ENTRIES PROVIDED Start Marker

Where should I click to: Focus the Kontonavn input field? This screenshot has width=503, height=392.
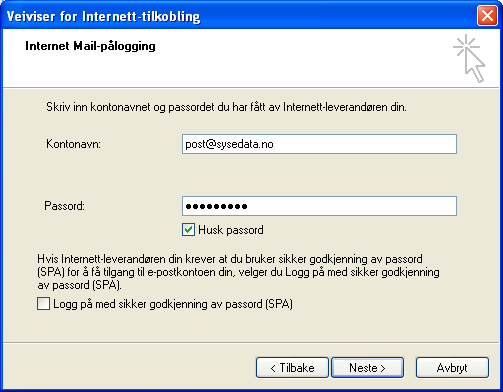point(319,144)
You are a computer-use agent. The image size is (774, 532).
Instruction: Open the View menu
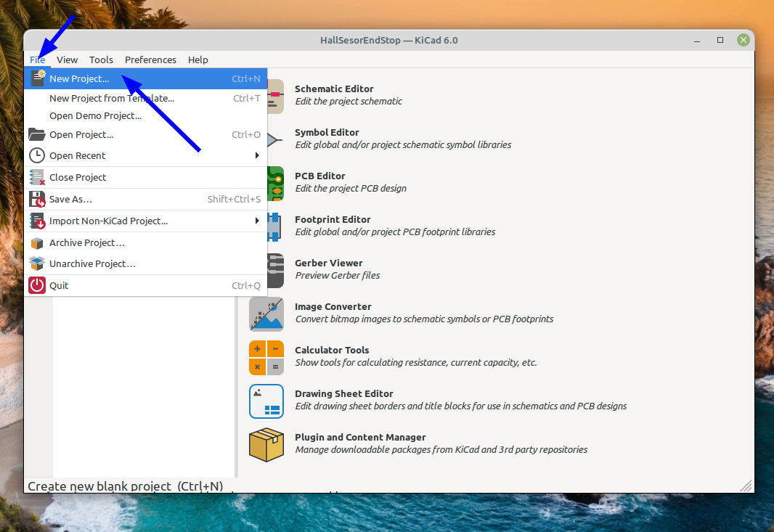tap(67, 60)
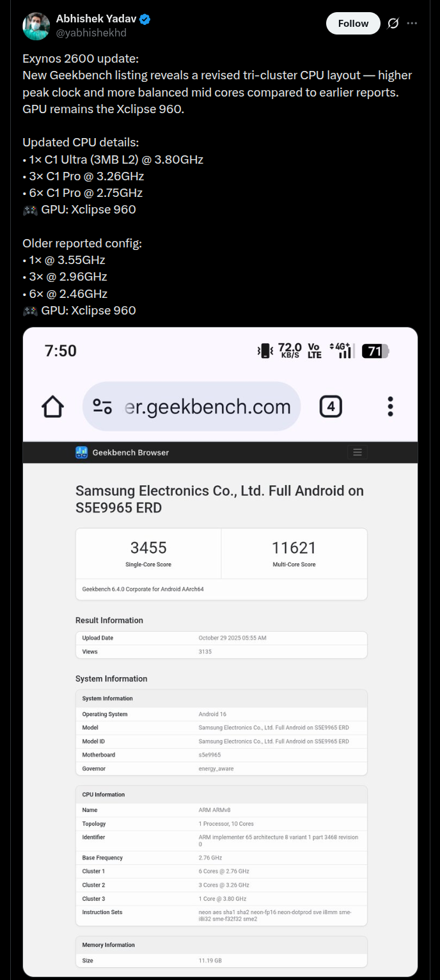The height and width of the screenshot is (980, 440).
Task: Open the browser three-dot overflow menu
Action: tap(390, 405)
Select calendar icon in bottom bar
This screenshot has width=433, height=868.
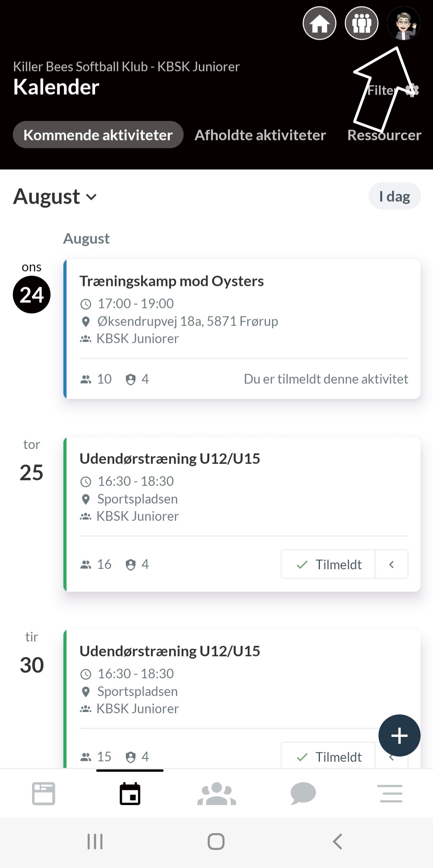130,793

ENTRIES PROVIDED End Marker
ENTRIES PROVIDED Start Marker

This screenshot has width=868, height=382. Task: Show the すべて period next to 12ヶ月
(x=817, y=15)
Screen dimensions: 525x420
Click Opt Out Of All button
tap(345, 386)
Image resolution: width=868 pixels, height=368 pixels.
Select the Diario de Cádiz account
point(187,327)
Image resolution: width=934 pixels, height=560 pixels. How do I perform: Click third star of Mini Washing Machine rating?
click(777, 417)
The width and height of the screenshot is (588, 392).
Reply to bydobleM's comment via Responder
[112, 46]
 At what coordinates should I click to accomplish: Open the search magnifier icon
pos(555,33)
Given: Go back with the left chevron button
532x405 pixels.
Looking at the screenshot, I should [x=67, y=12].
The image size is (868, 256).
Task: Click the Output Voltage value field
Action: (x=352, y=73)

ENTRIES PROVIDED End Marker
ENTRIES PROVIDED Start Marker

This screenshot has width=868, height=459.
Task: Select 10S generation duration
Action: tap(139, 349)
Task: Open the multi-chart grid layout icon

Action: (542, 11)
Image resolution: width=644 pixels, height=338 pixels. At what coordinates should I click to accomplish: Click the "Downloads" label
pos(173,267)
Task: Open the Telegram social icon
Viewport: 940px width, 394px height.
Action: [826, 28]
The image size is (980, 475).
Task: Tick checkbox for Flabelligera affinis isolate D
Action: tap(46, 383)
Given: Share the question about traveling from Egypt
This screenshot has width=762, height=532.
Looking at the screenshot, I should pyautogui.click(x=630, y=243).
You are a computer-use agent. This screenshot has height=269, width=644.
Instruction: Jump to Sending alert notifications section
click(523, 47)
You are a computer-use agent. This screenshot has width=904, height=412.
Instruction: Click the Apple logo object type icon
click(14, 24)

ENTRIES PROVIDED End Marker

## TASK TO COMPLETE
For each line in the data that holds the word "computer", copy the line.

## RESPONSE TO THE TASK
You are a computer-use agent. The image size is (774, 532).
You are a computer-use agent. This screenshot has height=269, width=644.
You are a computer-use agent. This screenshot has width=904, height=412.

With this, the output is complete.